Closed avivi55 closed 1 year ago

avivi55 commented 1 year ago

Related to #3

When removing the istable function, I am prompted with

table: 0x55a3aaa48770
lua: tt.lua.lua:35: attempt to index a nil value (local 'yes')
stack traceback:
    tt.lua.lua:35: in field 'greetPerson'
    tt.lua.lua:63: in main chunk
    [C]: in ?

when looking at line 35 :

greetPerson = function(self, yes)

and the call (63) :

print(t.greetPerson("test"))

As seen in the definition the function takes two parameters and putting anything as a first parameter fixes the output.

print(t.greetPerson(0, "test"))
table: 0x559080175770
yes : test

The cause is probably that it works in gmod as a lot of gmod functions have a self argument as first parameter.

8char commented 1 year ago

I took a look at what you shared, and I think I can help you out. It seems like you're using the wrong operator to access your function.
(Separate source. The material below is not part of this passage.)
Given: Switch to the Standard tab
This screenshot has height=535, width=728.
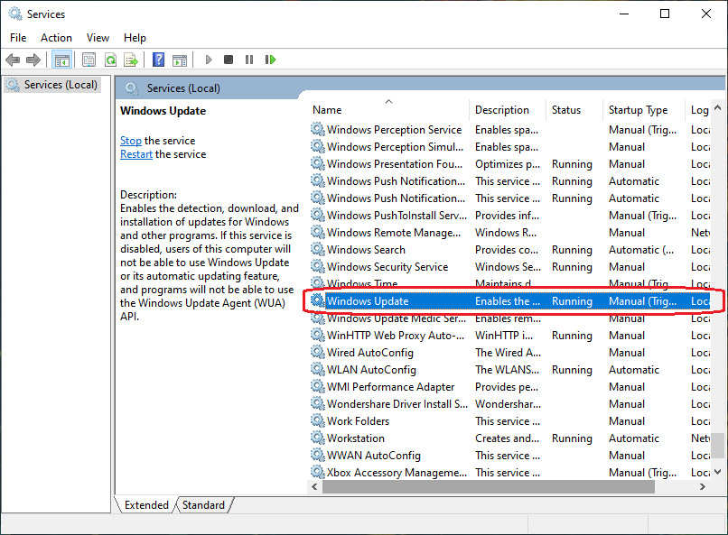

In Lua, you can call a function using the colon syntax: t:greetPerson(player). The neat thing about the colon operator is that it automatically passes the object behind the : indexer, (in this case, t) as the first argument for you.

However, it looks like you're using the dot operator instead. You should switch to the colon operator. For example, if your function is defined as t.greetPerson = function(self, player) end, you would access it as t:greetPerson(player) (Which is the exact same as doing t.greetPerson(t, player)).

More documentation on OOP in LUA

From what you've described, it seems like the issue doesn't lie with the repository itself, but rather with how you're accessing the function. Give the colon operator a shot and let me know if the problem persists. If you need any further assistance, feel free to reopen the issue!

avivi55 commented 1 year ago

I am sorry for my poor knowledge, thank you for your explenation.